#### Quoted passage
------------------------------------

THE BENEDICT OPTION AT MY SYNAGOGUE

A year and a half ago or so, Messianic Rabbi Russ Resnik visited my synagogue, Beth Immanuel Messianic Synagogue in Hudson, Wisconsin, to conduct a wedding. Rabbi Resnik is the former secretary of the Union of Messianic Jewish Congregations, a pioneer in modern Messianic Judaism, a member of the Messianic Jewish Rabbinical Council, a contributor to the Hashivenu Messianic think tank, and probably many other things besides. If anyone should know Messianic (Jesus-believing) Judaism, I figure it’s this guy.

So I was curious about his impressions. I didn’t have to ask—he volunteered them. He said to me, “This is an amazing community you all have built here.” He added some other kind words as well. But then he asked me, “Have you read The Benedict Option?”

I said, “No, I have not. What is it?”

He said, “You should read it. Your community reminds me of a Benedict community.”

I said, “I’ll give it a read.” End of conversation. And then I forgot the title of the book—until more recently, when one of the Drinklings recommended that I read Rod Dreher’s 2020 book Live Not by Lies: A Manual for Christian Dissidents.

------------------------------------

#### To do
In the synagogue article, which book did Rabbi Russ Resnik urge the writer to read?

#### Dataset excerpt
------------------------------------

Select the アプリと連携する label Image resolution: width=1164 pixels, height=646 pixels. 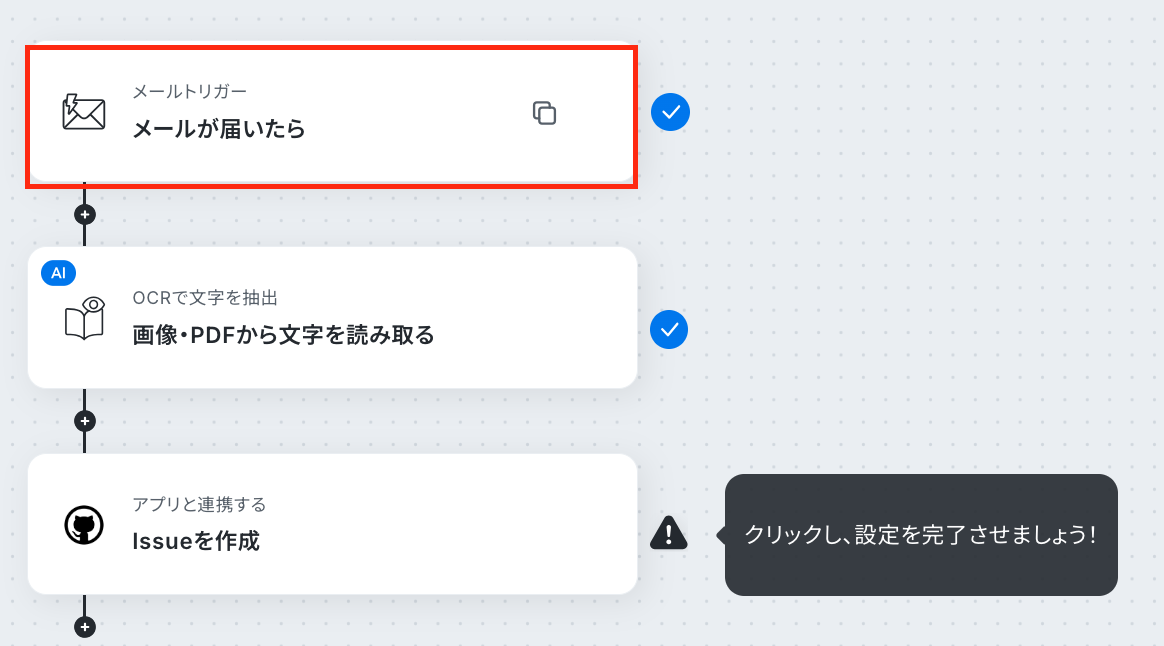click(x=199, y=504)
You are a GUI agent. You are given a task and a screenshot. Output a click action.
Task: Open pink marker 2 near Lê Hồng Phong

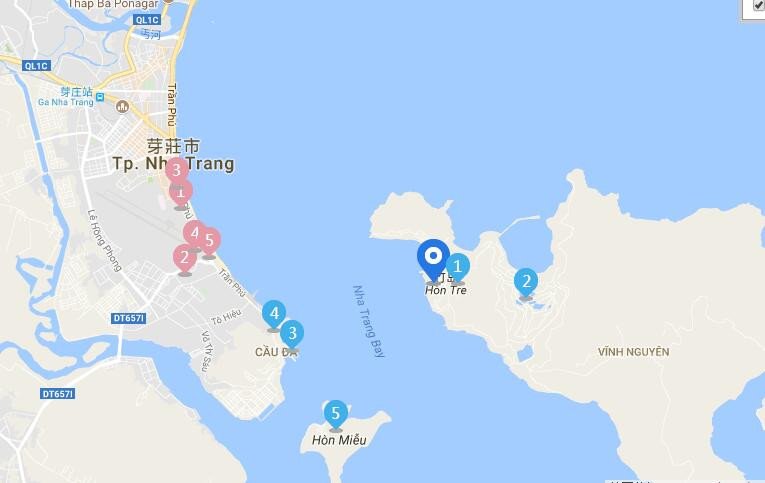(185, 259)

------------------------------------

#### Completed task
The Benedict Option